→ Source material:
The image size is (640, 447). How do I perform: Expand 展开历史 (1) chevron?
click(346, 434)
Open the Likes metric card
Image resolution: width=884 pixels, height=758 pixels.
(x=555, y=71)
* * *
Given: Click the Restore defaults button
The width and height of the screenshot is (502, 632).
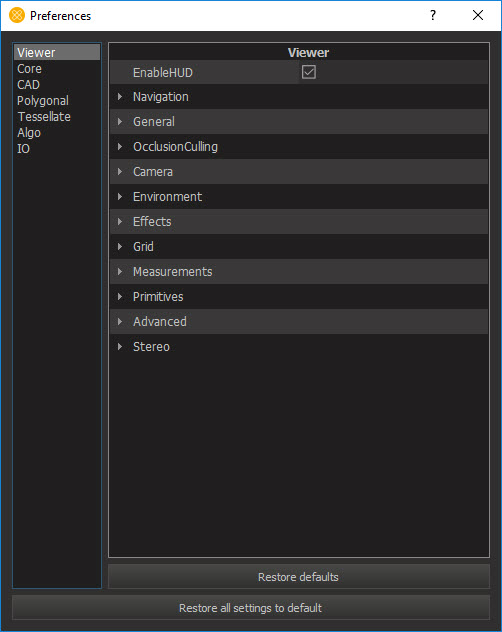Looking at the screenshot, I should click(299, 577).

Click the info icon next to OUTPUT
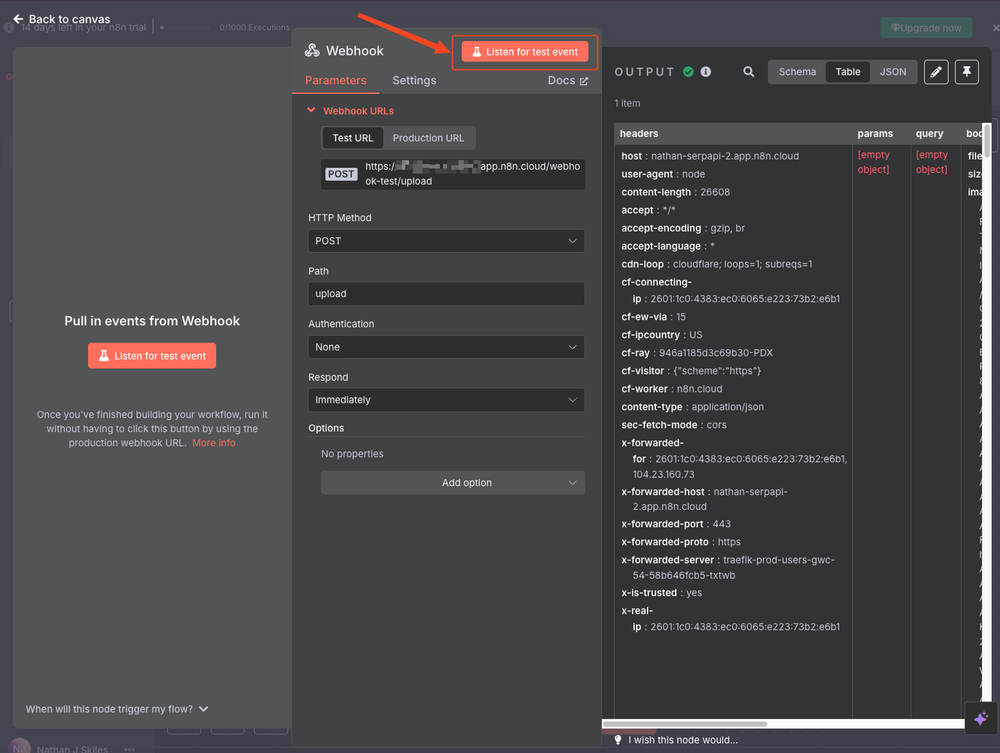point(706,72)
* * *
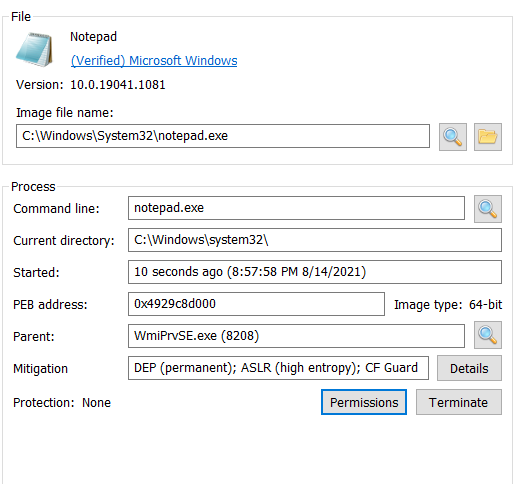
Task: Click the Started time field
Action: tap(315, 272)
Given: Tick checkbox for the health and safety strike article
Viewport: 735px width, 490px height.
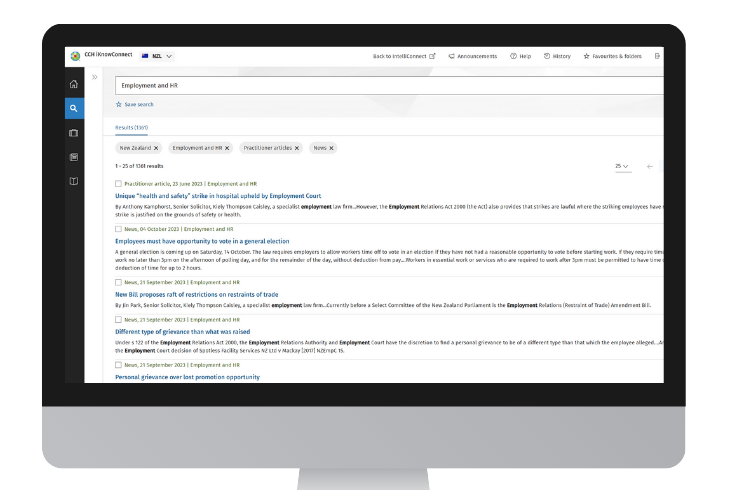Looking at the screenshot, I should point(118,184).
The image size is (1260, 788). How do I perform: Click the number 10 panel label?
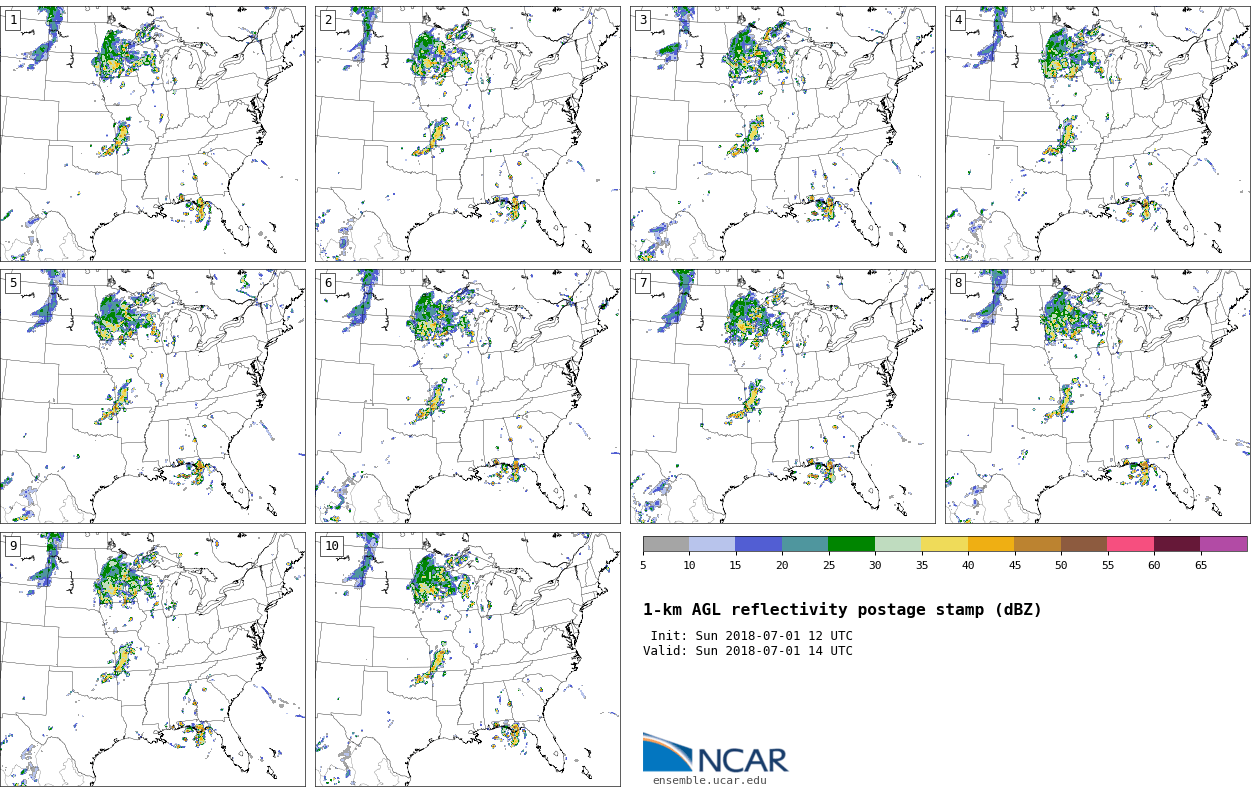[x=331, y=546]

→ The task:
Those lines above that contain the string "Given" should be returned.

→ Solution to this problem:
Given: Click the Restore defaults button
Given: Tick checkbox for the health and safety strike article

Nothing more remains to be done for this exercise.